I advise that immediately after you return to your office, you take out the business cards you collected from the meeting, gather the people from your staff who attended the meeting with you, if any, to make sure that you all agree with the results as you remember them to be. Then write down any action items that were discussed at the meeting and the steps needing your attention.
Write a letter confirming the meeting and what you think the outcome was as soon as you are able to do so. Immediately is best. You can send it in any form that is convenient, fax, e-mail or by the postal service, but it is important to send it. I think every show of good manners will be rewarded at some point. Remember to say in the letter that you will be calling within a week.

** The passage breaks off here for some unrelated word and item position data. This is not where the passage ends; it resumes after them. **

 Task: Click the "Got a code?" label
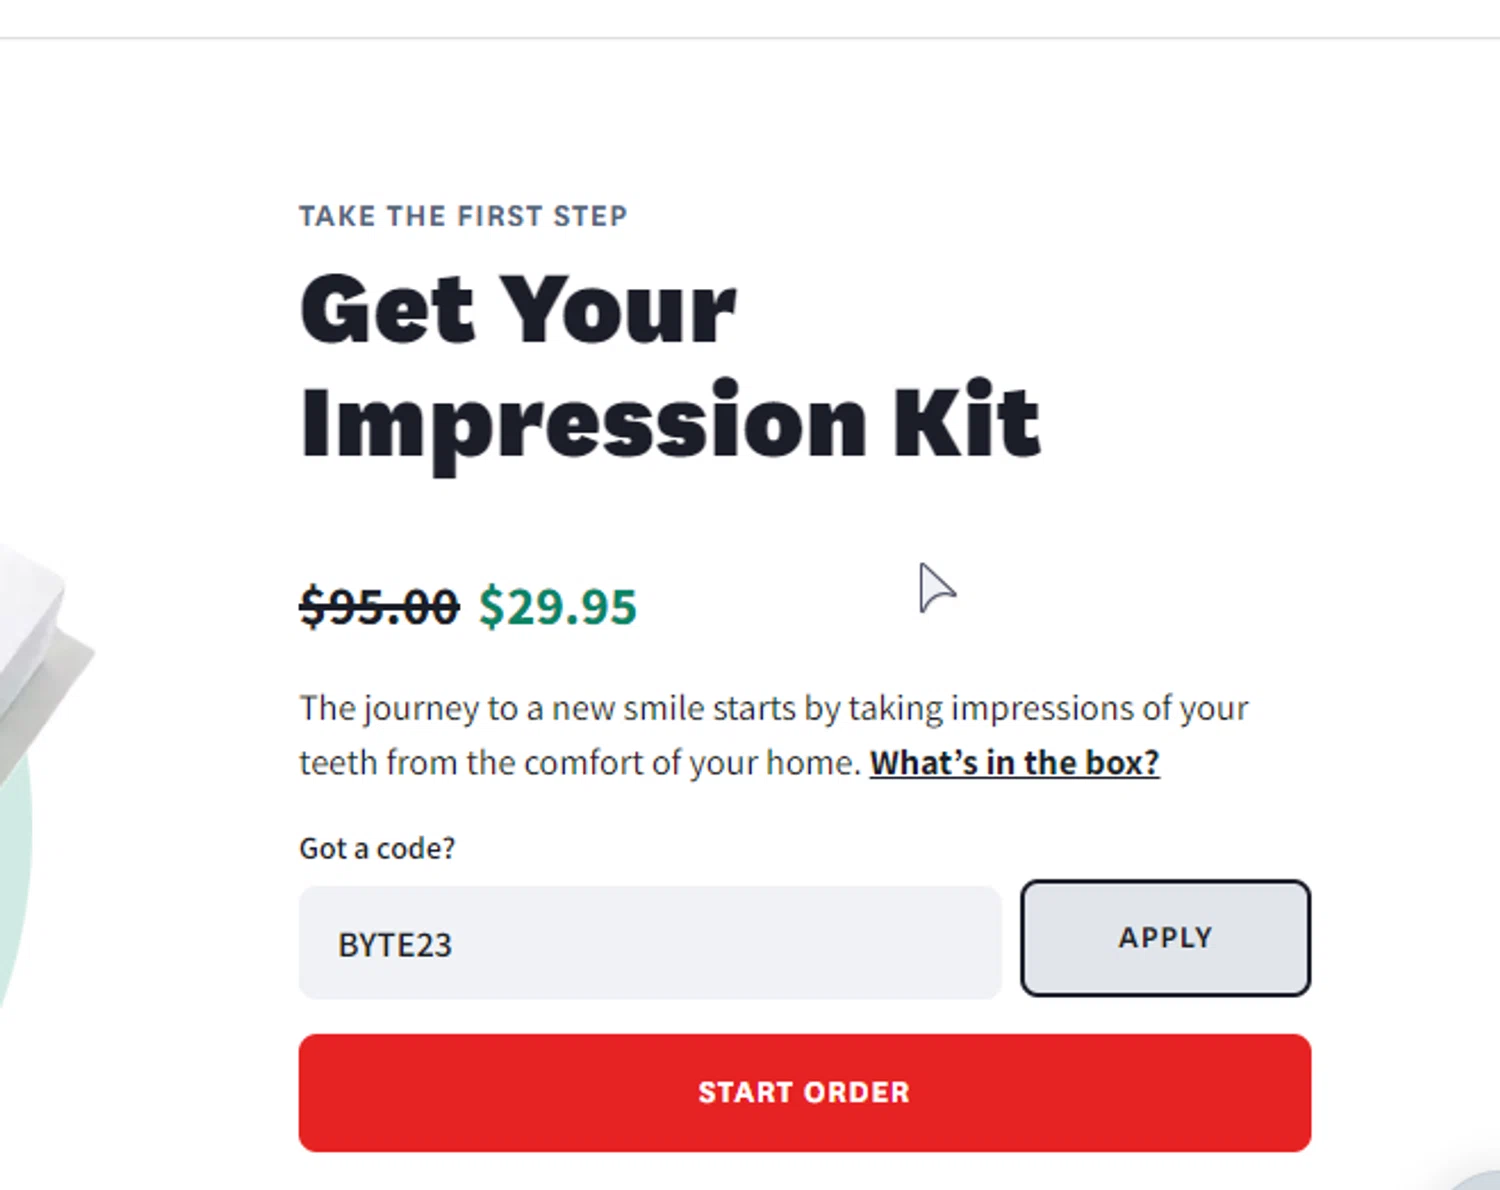click(x=377, y=848)
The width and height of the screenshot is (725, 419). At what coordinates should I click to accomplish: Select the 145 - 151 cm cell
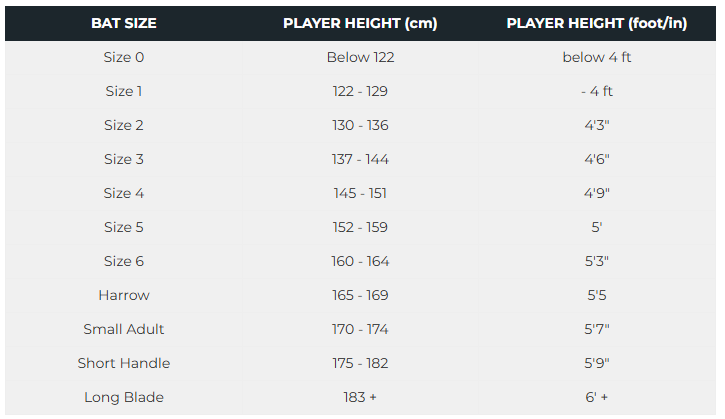point(360,193)
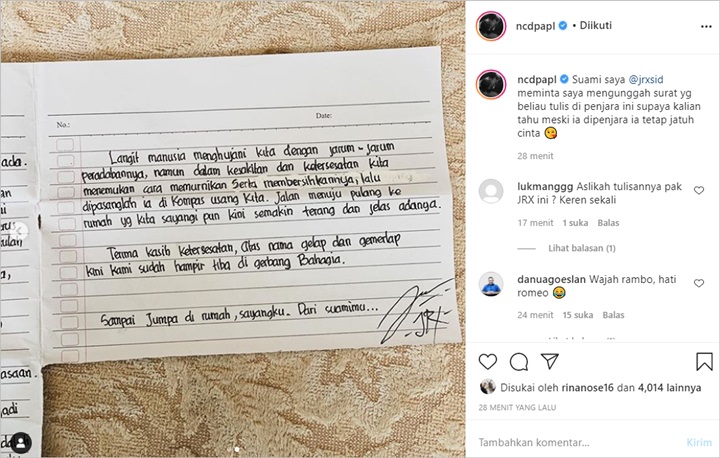
Task: Open comments via speech bubble icon
Action: coord(519,362)
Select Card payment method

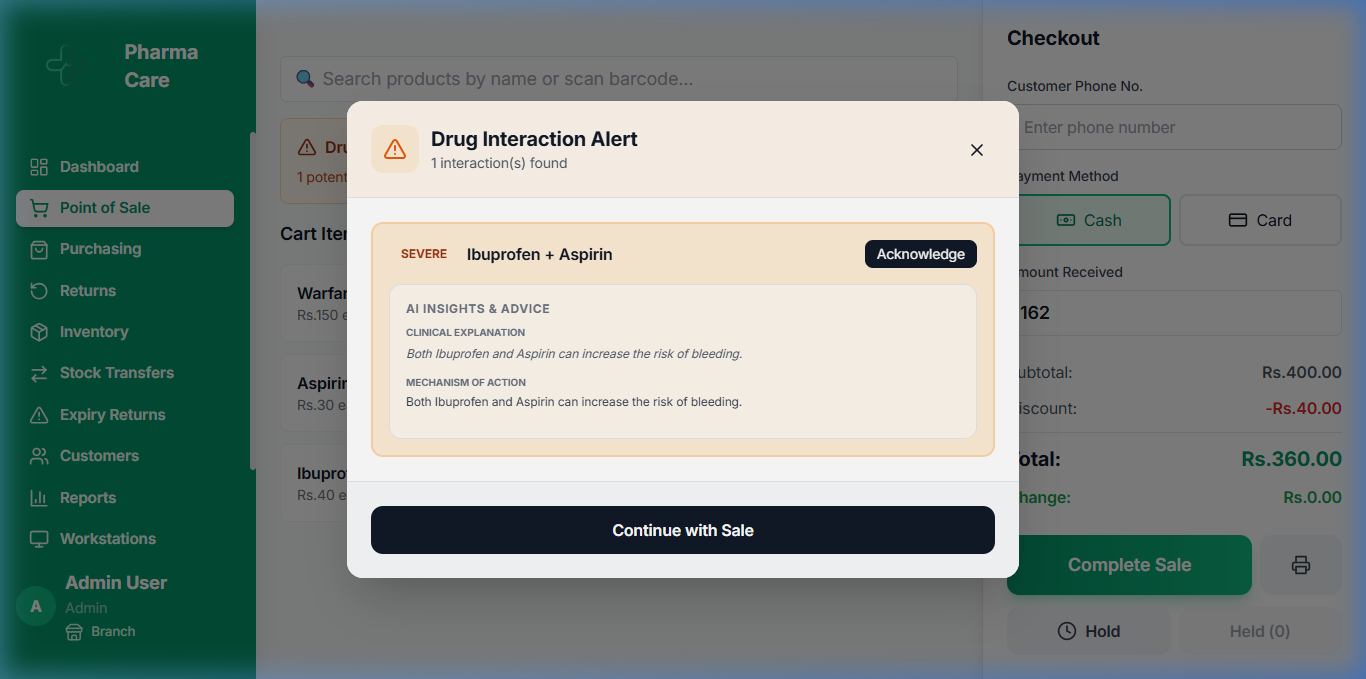(1260, 220)
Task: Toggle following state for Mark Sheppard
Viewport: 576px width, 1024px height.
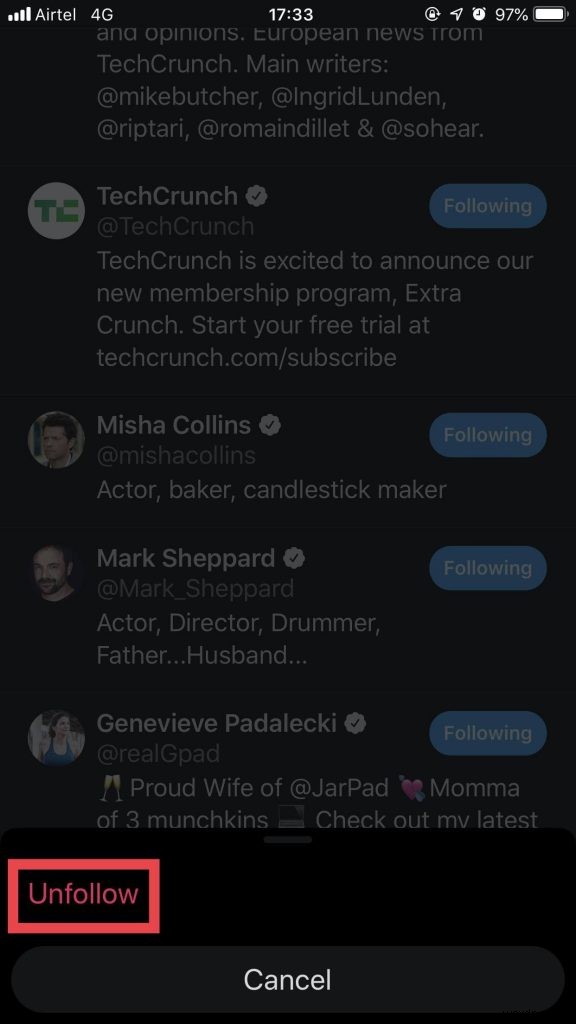Action: tap(487, 568)
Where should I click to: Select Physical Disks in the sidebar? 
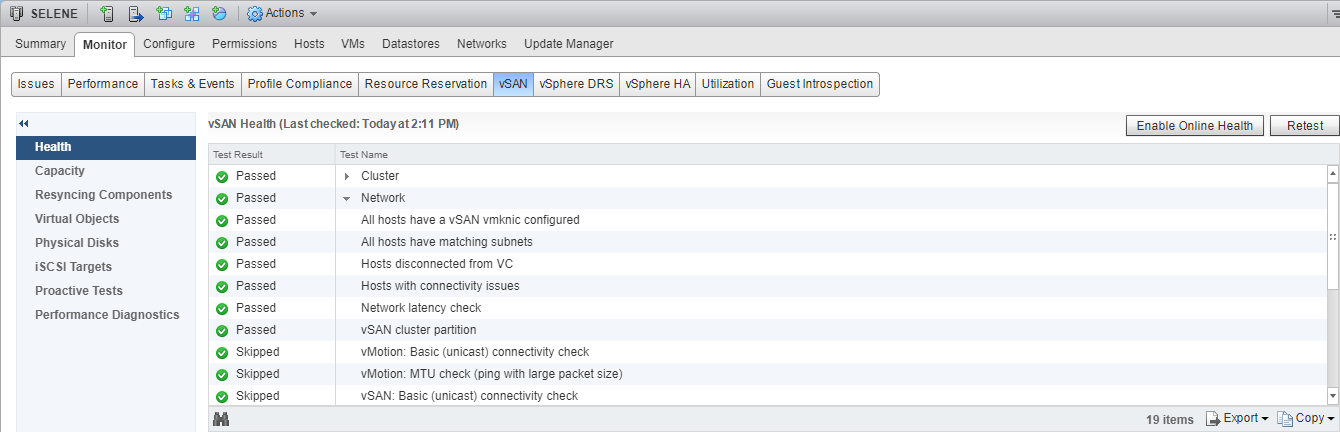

Then do call.
I always use the telephone and I think it is still important to speak to people when you need important information, and your business or product is important. It is so much easier to “hear” things from the tone in someone’s voice and to clarify points of confusion either of you might have when you have them on the phone.
However, if you need to communicate via e-mail, then at least follow up when you are supposed to. Don’t let too much time pass without communicating with your contact.
Keep yourself and your company in front of the person you need to see, so to speak. Send them a note about the meeting, phone in a week or less and then send a fax or an e-mail reminding them you wish to have another meeting or have met one of your deadlines, or any other fact you need to mention. If something happens in your company or with your product, call again or send an announcement to your contact.
This does, however, bring up another point. Don’t become so anxious or excited about the potential for a deal that you become a nuisance to your contact. If someone never seems to be there when you call, doesn’t answer voice mail messages or e-mail messages from you and hasn’t for a long time – more than two weeks – take that as a sign that they don’t want to talk to you.
At that point I think a simple letter ending your discussions is in order. Just thank them for their time and continue taking steps to keep your business moving forward. Don’t dwell on the fact that one contact didn’t work out.
This is another small part of doing business that is sometimes overlooked in today’s business world but can help you succeed as an entrepreneur with style.